I'm sorry you feel this is not about ethical disclosure guidelines, I assure you it is from my point of view. I'm also sorry you feel I'm attacking Mario - I've known him for over 10 years, and I agree his technical information is very very often exactly on the money. It's true that Mario and my discussions elsewhere on the forum prompted me to write this post, it brought into focus how uncomfortable I feel about (often well intentioned) opinion being offered on topics where the poster has some "skin-in-the-game" but doesn't explicitly highlight that. That's not "Mario offering his opinion" its "anyone offering their opinion". I definitely DONT want this to be about an individual (me, him, you, anyone), I'm asking for a forum guideline that points us all down a more ethically grounded path.

I think Bill is pointing us in the right direction here:



wst3 said:


> This has come up in the past, frequently really, and it seems like the rule of thumb is that people should identify when there is a potential for gain, since that could influence their opinions. Thus far it has been entirely voluntary, and near as I can tell, most folks have done just that, either in their signatures, or only in posts where they are talking about their employer.
> 
> It is, however, a double edged sword. It could lead to lots of PMs begging for discounts, or requesting support - and no one wants to voluntarily subject themselves to that. And while no one is ever dissatisfied with a purchase, if that were to happen the disappointment could surface here.
> 
> ...



So if it's come up frequently perhaps we might address it?

Dave Healeys suggestion is good too.


----------



## ProfoundSilence (Sep 6, 2019)

force every user to change their profile picture to them wearing a NASCAR style jacket - with a patch of the logo for every company they've received free products or money from. 

really though, can this start to go in reverse? If I talk up a product and someone buys it, can I start getting some $$$ for pushing their wares? 

Somewhat related, something probably equally misleading is people who make claims about a library because it's the only library they have and don't know any better.

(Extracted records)
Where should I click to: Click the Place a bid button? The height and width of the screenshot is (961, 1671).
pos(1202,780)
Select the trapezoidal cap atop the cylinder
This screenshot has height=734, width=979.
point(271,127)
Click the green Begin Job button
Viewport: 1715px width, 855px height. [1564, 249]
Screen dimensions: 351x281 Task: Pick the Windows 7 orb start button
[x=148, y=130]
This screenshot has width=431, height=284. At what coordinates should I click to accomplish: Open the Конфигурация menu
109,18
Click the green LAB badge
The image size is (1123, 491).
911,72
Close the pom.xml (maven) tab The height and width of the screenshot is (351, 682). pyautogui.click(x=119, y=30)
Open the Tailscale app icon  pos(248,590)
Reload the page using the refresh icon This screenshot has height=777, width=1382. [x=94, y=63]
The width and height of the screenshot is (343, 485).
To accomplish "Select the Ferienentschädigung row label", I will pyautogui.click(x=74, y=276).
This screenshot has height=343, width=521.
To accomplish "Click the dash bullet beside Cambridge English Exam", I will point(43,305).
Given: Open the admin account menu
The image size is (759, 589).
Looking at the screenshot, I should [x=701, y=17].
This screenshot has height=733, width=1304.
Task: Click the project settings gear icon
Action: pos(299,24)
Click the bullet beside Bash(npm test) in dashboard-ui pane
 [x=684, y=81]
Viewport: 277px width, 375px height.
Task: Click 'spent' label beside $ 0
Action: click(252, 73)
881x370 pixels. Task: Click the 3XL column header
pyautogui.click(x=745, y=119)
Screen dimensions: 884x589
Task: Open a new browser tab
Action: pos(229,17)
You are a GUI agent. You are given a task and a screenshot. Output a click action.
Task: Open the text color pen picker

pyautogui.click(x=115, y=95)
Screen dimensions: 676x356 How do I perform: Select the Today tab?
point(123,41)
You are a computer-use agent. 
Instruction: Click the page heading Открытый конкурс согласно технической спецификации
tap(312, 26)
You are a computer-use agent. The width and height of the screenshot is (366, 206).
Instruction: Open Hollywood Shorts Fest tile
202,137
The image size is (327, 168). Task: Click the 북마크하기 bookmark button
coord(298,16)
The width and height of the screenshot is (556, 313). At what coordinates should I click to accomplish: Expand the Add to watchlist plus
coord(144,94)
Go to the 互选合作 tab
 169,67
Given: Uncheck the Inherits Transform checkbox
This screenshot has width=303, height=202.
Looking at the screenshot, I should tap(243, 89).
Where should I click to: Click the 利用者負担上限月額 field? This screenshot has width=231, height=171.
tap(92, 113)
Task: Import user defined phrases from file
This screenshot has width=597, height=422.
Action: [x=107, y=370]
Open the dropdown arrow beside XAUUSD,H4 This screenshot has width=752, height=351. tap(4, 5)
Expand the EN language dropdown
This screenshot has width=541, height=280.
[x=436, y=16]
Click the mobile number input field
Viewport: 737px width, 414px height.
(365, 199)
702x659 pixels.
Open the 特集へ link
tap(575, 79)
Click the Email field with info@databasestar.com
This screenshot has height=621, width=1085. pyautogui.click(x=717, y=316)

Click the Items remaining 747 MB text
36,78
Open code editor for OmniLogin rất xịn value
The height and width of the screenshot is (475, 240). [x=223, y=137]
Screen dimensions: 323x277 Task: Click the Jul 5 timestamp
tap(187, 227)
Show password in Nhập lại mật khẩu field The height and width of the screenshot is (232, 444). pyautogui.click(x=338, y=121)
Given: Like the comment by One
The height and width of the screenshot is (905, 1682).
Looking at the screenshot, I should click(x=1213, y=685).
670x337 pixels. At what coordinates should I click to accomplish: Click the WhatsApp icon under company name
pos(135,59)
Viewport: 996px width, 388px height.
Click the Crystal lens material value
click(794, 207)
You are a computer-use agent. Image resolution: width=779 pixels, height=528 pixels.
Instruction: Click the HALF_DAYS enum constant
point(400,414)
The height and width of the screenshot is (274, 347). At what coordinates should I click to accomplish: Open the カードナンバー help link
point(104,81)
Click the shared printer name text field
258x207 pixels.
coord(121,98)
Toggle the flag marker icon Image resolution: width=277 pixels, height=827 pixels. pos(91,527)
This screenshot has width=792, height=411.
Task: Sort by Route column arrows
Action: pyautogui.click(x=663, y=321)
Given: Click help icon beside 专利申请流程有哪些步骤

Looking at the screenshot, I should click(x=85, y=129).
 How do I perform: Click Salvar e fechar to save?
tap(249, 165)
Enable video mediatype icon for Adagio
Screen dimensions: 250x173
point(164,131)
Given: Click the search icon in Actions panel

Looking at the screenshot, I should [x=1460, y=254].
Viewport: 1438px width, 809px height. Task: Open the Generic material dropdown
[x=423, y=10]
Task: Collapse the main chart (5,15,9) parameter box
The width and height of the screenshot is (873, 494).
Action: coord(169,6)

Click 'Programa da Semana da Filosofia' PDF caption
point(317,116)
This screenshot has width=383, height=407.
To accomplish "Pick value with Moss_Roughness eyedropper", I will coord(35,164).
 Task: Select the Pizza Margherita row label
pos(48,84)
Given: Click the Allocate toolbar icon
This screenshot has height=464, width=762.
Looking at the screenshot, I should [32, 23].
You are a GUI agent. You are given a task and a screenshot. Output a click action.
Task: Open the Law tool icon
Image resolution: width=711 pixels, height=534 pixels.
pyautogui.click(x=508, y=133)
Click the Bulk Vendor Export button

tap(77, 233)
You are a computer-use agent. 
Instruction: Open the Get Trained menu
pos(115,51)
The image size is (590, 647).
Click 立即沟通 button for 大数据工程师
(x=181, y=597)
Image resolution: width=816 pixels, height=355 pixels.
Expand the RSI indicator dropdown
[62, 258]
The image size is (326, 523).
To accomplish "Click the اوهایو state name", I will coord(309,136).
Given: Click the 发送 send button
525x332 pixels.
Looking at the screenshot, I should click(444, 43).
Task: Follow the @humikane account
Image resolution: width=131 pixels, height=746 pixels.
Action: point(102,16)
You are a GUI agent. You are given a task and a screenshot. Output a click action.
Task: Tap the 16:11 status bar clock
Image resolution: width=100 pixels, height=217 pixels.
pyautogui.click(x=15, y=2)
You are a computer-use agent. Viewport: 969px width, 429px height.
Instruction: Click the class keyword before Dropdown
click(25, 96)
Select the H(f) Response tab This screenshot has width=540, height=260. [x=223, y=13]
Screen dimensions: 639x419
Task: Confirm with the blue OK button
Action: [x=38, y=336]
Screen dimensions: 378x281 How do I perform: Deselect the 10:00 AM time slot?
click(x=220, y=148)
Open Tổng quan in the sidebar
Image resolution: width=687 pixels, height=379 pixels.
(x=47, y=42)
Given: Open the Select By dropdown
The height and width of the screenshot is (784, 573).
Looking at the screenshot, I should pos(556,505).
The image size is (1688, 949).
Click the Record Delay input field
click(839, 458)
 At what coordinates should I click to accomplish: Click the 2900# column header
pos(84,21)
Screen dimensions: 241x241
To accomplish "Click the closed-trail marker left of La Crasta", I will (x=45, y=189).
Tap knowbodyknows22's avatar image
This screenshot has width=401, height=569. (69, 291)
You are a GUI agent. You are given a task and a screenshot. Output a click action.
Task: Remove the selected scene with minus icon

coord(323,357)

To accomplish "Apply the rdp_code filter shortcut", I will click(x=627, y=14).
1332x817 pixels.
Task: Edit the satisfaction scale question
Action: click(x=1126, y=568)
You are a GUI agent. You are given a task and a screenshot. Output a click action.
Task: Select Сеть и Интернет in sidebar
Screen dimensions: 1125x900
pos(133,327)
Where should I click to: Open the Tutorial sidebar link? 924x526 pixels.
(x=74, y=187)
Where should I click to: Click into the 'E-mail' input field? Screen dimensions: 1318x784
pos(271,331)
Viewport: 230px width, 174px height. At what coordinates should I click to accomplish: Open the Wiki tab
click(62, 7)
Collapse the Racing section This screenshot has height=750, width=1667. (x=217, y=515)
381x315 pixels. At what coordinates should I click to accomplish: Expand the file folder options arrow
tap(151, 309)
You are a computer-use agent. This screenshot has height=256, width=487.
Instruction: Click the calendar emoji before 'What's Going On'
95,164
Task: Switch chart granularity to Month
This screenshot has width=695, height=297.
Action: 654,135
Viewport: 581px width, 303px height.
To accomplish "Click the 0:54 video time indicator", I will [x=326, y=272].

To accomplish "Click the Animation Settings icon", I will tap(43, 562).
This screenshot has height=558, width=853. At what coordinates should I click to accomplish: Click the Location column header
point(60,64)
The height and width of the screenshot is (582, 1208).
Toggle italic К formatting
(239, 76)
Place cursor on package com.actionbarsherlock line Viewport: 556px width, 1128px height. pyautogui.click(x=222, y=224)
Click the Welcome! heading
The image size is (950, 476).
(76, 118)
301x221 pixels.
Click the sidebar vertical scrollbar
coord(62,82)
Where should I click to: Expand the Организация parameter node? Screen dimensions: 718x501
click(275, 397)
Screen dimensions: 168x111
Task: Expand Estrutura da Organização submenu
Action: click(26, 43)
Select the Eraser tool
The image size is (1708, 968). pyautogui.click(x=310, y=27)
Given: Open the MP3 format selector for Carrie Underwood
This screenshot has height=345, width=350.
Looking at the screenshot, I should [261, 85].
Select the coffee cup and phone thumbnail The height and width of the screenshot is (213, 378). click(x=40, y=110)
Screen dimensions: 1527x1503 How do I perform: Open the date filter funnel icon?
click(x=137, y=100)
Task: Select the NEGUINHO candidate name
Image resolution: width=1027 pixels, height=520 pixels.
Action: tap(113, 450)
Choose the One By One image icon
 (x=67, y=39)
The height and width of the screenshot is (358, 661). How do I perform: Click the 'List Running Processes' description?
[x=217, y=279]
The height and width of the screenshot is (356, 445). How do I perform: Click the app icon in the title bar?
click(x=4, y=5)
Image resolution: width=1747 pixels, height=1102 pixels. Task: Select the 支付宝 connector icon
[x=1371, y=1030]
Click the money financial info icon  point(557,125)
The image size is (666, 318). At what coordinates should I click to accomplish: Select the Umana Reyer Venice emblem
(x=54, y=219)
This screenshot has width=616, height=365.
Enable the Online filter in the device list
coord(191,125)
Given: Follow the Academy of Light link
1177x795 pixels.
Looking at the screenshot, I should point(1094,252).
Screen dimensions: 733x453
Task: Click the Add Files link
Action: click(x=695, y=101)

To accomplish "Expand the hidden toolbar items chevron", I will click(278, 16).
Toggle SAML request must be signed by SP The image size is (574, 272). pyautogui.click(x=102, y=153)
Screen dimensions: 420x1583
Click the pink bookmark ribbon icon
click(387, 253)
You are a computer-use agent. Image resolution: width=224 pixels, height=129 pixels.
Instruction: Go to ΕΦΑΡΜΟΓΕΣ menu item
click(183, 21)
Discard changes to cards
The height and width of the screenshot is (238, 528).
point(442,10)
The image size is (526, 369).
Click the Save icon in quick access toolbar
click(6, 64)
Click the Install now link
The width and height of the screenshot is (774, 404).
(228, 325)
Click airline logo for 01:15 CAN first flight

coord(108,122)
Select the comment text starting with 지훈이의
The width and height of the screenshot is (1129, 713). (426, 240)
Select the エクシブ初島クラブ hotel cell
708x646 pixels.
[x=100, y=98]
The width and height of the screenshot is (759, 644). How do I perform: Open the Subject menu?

Problems:
**1.** Answer these questions about the forum thread on disclosure.
(a) How long has the first poster known Mario?
(b) In the quoted post from wst3, where have most folks identified a potential for gain?
(c) What does ProfoundSilence propose that every user wear in their profile picture?
**2.** Transcribe the forum thread on disclosure from "I think Bill" to "could surface here.", word for word.
**3.** Pick up the forum thread on disclosure after its last sentence and write what comes next.

Answers:
**1.**
(a) Over 10 years.
(b) In their signatures, or only in posts where they are talking about their employer.
(c) A NASCAR style jacket with a patch of the logo for every company they've received free products or money from.

**2.**
I think Bill is pointing us in the right direction here:



wst3 said:


> This has come up in the past, frequently really, and it seems like the rule of thumb is that people should identify when there is a potential for gain, since that could influence their opinions. Thus far it has been entirely voluntary, and near as I can tell, most folks have done just that, either in their signatures, or only in posts where they are talking about their employer.
> 
> It is, however, a double edged sword. It could lead to lots of PMs begging for discounts, or requesting support - and no one wants to voluntarily subject themselves to that. And while no one is ever dissatisfied with a purchase, if that were to happen the disappointment could surface here.

**3.**
For instance, if someone ONLY had spitfire studio strings and just constantly says it's the best hands down ect, but their comparison is like kontakt factory. It's okay to give an account of how much you like x library and how it feels like it does what you need it to do without much fuss, but I feel like too many people make claims from the perspective that they actually have the competitor products to have made any useful comparison. 

And while we're at it, we should integrate the forum with native access so we can see who the pirates are > These suggestions have absolutely nothing to do with the fact that I'd benefit from a community that values someone who "collects" sample libraries - rather than working composers who actually care about ROI. No conflict of interest here *whistles*


----------



## ProfoundSilence (Sep 6, 2019)

Mike Greene said:


> More to the point of what's going on here, though - It is not cool - at all - to get into an interrogation on this forum with someone who has the status of Mario. It reminds me of the Headshot thing with Hans, where Samy kept accusing and accusing (and accusing and accusing) Hans of lying about writing some big band cue. Totally inappropriate here.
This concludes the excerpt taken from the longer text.